Can We Stop School Shooters?

You bet we can. American law enforcement has historically met every challenge, and it will meet this one.

February 19, 2008  |  by Robert O'Brien - Also by this author

Once again, an active shooter has wreaked deadly havoc on another American campus. This time it was Northern Illinois University, where a gunman walked into a college lecture hall and without warning opened fire on students with a pump shotgun and three handguns. He killed five students and wounded a number of others, before killing himself. Campus police responded in 90 seconds, but they weren’t able to stop him.

The NIU massacre is the latest in a string of recent deadly active shooter tragedies. So unfortunately, it’s nothing new. But what is new and disturbing is the apparent change in shooter tactics—shooting as many victims as fast as possible then committing suicide— before police can intervene.

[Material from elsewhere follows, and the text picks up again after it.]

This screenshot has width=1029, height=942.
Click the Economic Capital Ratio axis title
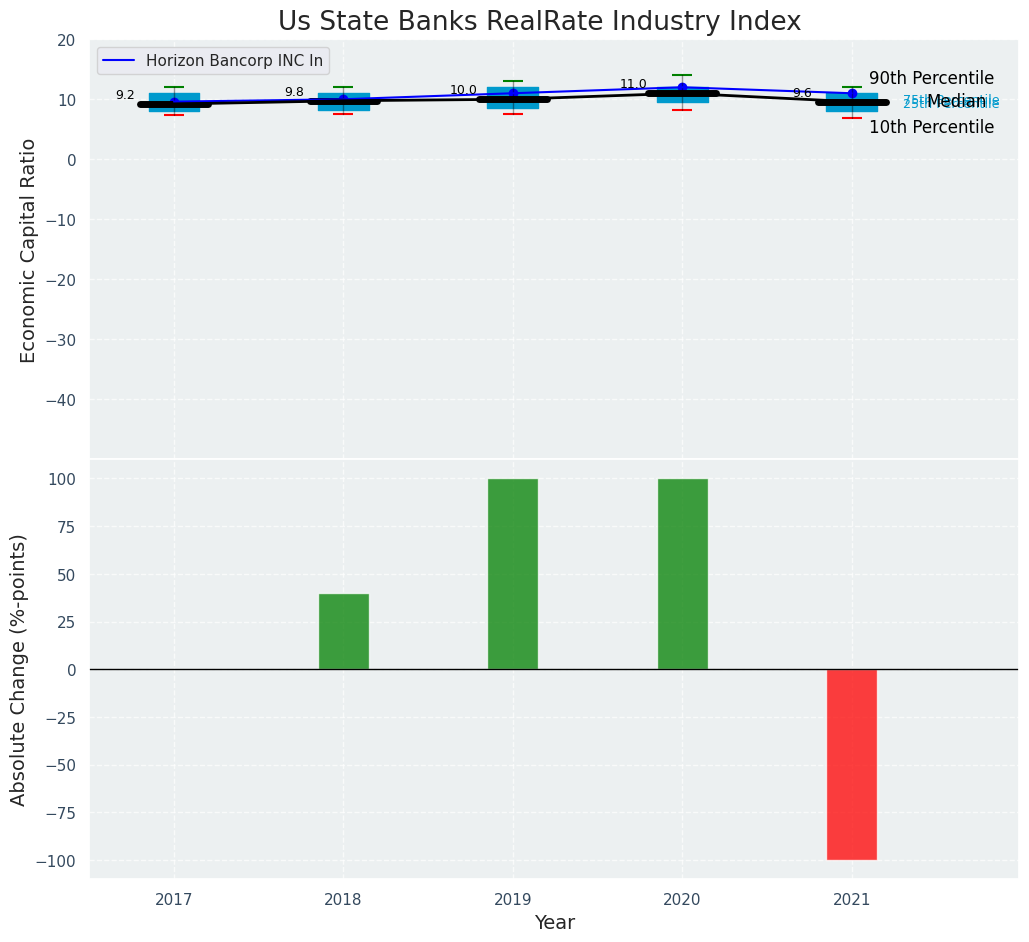(x=28, y=250)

The active shooter threat manifested itself in the early 1980s. For a number of years, law enforcement was hard-pressed to come up with a viable solution, relying on SWAT instead of first responders.

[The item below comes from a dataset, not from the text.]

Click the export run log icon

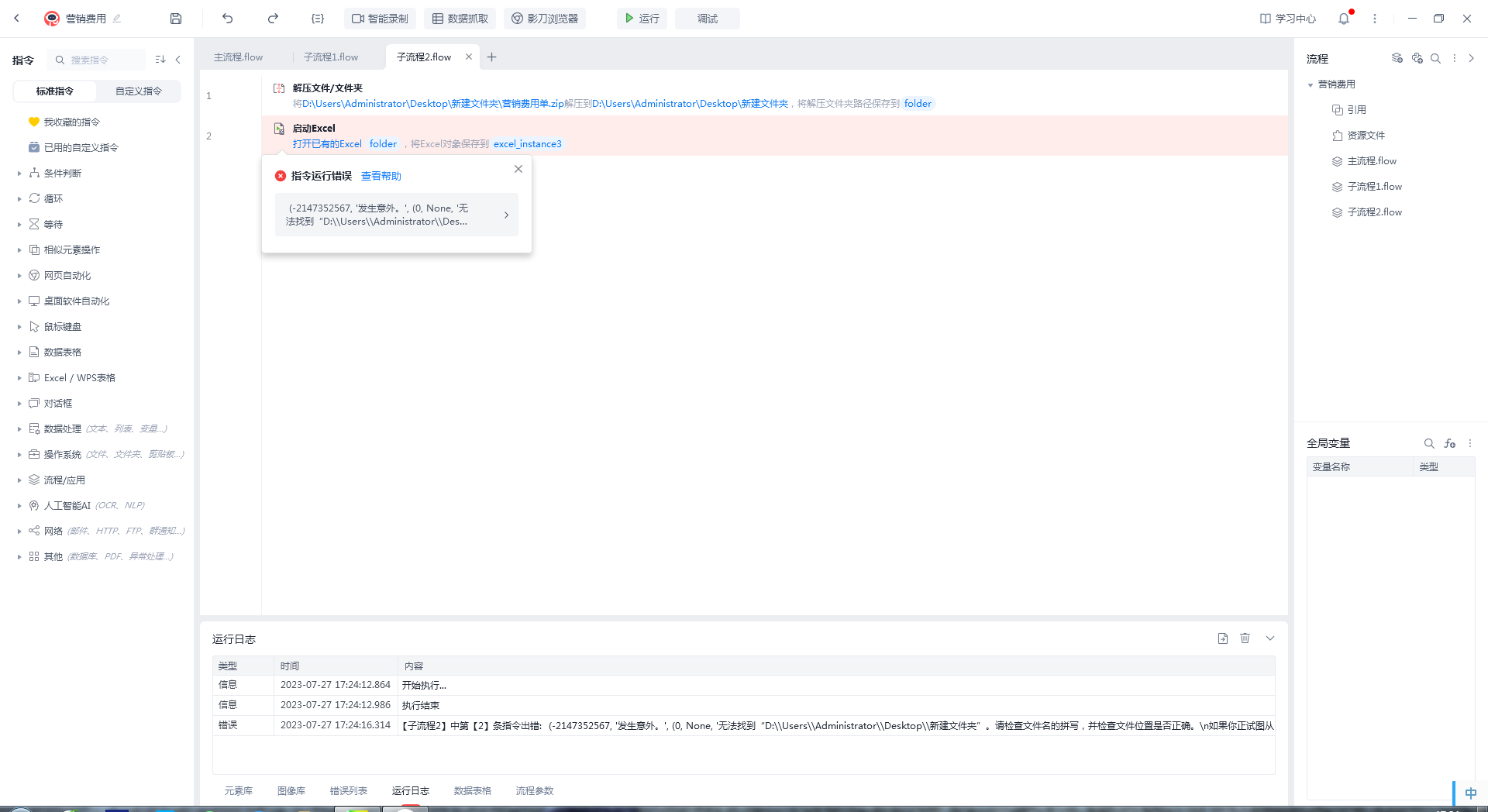[x=1222, y=638]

That all changed after the 1999 Columbine shooting tragedy when police recognized that waiting for SWAT was costing innocent lives. This marked the first major change in police response strategy to high-risk situations since the creation of SWAT.

Since Columbine, virtually every police agency in the United States and Canada has trained (and often equipped) first responders (read: “patrol officers”) to immediately intervene in active shootings. This tactic has proven effective numerous times—as the only truly effective way to stop active shooters is to physically stop them—shooting them when necessary to save innocent lives.

However, last April, the alarm bells rang loud and clear after the deadliest active shooter tragedy in American history occurred at Virginia Tech University. The VTU shooter planned the “hit,” which included impeding responding police by barricading and locking building doors. This only briefly slowed police down. They were inside the building in force within nine minutes of the first reports. However, by then, the shooter had killed 34 people and himself, all before police could reach him.

At NIU, police responded within two minutes of the first reports. However, the shooter still managed to kill five people then turn the gun on himself before police could stop him.
It’s difficult to fathom how police can respond faster than two minutes or even nine minutes. They must first be notified something’s happening, then race to the scene, locate, identify, and engage the shooter. Frankly, time is definitely not on our side when it comes to active shooters.

Active shooters are not only law enforcement’s problem and challenge, but also one facing all of society. For whatever personal reasons, some of the disgruntled and disturbed of today’s society have decided that mass murder is their recourse.

Active shooters are engaging in a deadly “chess game” against society and police, generating fear and causing us to change our entire way of life. Make no mistake about it: Active shooters are “terrorists,” maybe not in the traditional political sense, but they are terrorists nonetheless. Regardless of the source or motivation, terror in any form, is still terror.

This brings me to the reason for this commentary. And that is what, if anything, can law enforcement do to stem the growing threat of active shooters? I refuse to believe that “police are powerless” as some police detractors believe. History has shown otherwise.  American law enforcement has always proven itself capable of meeting and tackling any and all challenges , no matter how daunting or deadly.

The more than 1 million law enforcement officers in America today represent a wealth of knowledge and talent, which if focused on a specific problem, should result in a viable solution to thwart active shooters. This means all who are in law enforcement—in any capacity—not only those in command.  

I don’t pretend to know the answer, but I am confident that if law enforcement puts its collective heads and capabilities together and brainstorms, the solution will manifest itself.
But we need to remember the “clock is ticking,” because like lightning strikes, “it can happen here."